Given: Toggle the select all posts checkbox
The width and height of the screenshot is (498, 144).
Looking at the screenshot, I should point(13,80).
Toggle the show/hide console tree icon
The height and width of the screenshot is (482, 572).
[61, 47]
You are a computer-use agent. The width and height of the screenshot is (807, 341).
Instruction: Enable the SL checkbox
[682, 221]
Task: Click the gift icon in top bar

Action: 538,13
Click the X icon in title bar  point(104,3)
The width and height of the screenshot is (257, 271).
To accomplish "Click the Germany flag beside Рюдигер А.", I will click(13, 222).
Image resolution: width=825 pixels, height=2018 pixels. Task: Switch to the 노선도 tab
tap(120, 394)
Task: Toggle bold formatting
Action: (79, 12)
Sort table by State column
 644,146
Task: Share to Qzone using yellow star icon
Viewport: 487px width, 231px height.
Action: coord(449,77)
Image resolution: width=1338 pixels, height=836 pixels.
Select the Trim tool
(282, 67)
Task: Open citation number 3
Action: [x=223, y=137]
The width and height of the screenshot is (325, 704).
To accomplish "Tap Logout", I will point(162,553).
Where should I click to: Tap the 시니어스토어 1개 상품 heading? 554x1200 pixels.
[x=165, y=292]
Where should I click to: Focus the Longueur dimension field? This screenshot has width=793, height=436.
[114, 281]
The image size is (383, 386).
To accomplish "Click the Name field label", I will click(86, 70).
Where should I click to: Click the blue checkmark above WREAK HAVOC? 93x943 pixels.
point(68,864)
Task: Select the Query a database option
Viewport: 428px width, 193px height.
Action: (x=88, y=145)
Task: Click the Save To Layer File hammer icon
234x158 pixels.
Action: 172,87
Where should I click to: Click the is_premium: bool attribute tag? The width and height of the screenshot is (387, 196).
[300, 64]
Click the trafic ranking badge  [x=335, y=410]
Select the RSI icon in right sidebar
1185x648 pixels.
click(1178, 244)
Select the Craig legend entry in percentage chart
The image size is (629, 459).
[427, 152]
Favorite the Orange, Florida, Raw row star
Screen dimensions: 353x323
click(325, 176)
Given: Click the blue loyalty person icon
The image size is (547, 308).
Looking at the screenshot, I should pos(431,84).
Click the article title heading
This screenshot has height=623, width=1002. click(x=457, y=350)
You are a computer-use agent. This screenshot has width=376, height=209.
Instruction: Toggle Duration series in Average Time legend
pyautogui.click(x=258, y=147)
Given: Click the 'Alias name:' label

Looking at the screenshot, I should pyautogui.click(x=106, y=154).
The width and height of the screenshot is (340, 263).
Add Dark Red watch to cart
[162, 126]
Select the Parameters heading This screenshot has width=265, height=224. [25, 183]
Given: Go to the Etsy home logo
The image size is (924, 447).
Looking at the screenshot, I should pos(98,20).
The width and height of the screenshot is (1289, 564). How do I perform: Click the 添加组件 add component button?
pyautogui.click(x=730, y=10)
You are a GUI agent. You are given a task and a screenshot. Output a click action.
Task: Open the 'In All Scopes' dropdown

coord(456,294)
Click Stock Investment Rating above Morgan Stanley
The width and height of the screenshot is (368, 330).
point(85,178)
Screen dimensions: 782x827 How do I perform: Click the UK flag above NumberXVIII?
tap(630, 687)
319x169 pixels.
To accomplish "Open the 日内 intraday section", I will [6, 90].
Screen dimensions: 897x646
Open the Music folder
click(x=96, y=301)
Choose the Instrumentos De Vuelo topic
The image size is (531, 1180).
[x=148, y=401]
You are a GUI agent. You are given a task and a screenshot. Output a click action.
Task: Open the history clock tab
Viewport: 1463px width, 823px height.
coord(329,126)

━━━━━━━━━━━━━━━━

Task requirements:
Restate the records above verbatim, omitting no line.

Response:
Given: Toggle the select all posts checkbox
The width and height of the screenshot is (498, 144).
Looking at the screenshot, I should point(13,80).
Toggle the show/hide console tree icon
The height and width of the screenshot is (482, 572).
[61, 47]
You are a computer-use agent. The width and height of the screenshot is (807, 341).
Instruction: Enable the SL checkbox
[682, 221]
Task: Click the gift icon in top bar

Action: 538,13
Click the X icon in title bar  point(104,3)
The width and height of the screenshot is (257, 271).
To accomplish "Click the Germany flag beside Рюдигер А.", I will click(13, 222).
Image resolution: width=825 pixels, height=2018 pixels. Task: Switch to the 노선도 tab
tap(120, 394)
Task: Toggle bold formatting
Action: (79, 12)
Sort table by State column
 644,146
Task: Share to Qzone using yellow star icon
Viewport: 487px width, 231px height.
Action: coord(449,77)
Image resolution: width=1338 pixels, height=836 pixels.
Select the Trim tool
(282, 67)
Task: Open citation number 3
Action: [x=223, y=137]
The width and height of the screenshot is (325, 704).
To accomplish "Tap Logout", I will point(162,553).
Where should I click to: Tap the 시니어스토어 1개 상품 heading? 554x1200 pixels.
[x=165, y=292]
Where should I click to: Focus the Longueur dimension field? This screenshot has width=793, height=436.
[114, 281]
The image size is (383, 386).
To accomplish "Click the Name field label", I will click(86, 70).
Where should I click to: Click the blue checkmark above WREAK HAVOC? 93x943 pixels.
point(68,864)
Task: Select the Query a database option
Viewport: 428px width, 193px height.
Action: (x=88, y=145)
Task: Click the Save To Layer File hammer icon
234x158 pixels.
Action: 172,87
Where should I click to: Click the is_premium: bool attribute tag? The width and height of the screenshot is (387, 196).
[300, 64]
Click the trafic ranking badge  [x=335, y=410]
Select the RSI icon in right sidebar
1185x648 pixels.
click(1178, 244)
Select the Craig legend entry in percentage chart
The image size is (629, 459).
[427, 152]
Favorite the Orange, Florida, Raw row star
Screen dimensions: 353x323
click(325, 176)
Given: Click the blue loyalty person icon
The image size is (547, 308).
Looking at the screenshot, I should pos(431,84).
Click the article title heading
This screenshot has height=623, width=1002. click(x=457, y=350)
You are a computer-use agent. This screenshot has width=376, height=209.
Instruction: Toggle Duration series in Average Time legend
pyautogui.click(x=258, y=147)
Given: Click the 'Alias name:' label

Looking at the screenshot, I should pyautogui.click(x=106, y=154).
The width and height of the screenshot is (340, 263).
Add Dark Red watch to cart
[162, 126]
Select the Parameters heading This screenshot has width=265, height=224. [25, 183]
Given: Go to the Etsy home logo
The image size is (924, 447).
Looking at the screenshot, I should pos(98,20).
The width and height of the screenshot is (1289, 564). How do I perform: Click the 添加组件 add component button?
pyautogui.click(x=730, y=10)
You are a GUI agent. You are given a task and a screenshot. Output a click action.
Task: Open the 'In All Scopes' dropdown

coord(456,294)
Click Stock Investment Rating above Morgan Stanley
The width and height of the screenshot is (368, 330).
point(85,178)
Screen dimensions: 782x827 How do I perform: Click the UK flag above NumberXVIII?
tap(630, 687)
319x169 pixels.
To accomplish "Open the 日内 intraday section", I will [6, 90].
Screen dimensions: 897x646
Open the Music folder
click(x=96, y=301)
Choose the Instrumentos De Vuelo topic
The image size is (531, 1180).
[x=148, y=401]
You are a GUI agent. You are given a task and a screenshot. Output a click action.
Task: Open the history clock tab
Viewport: 1463px width, 823px height.
coord(329,126)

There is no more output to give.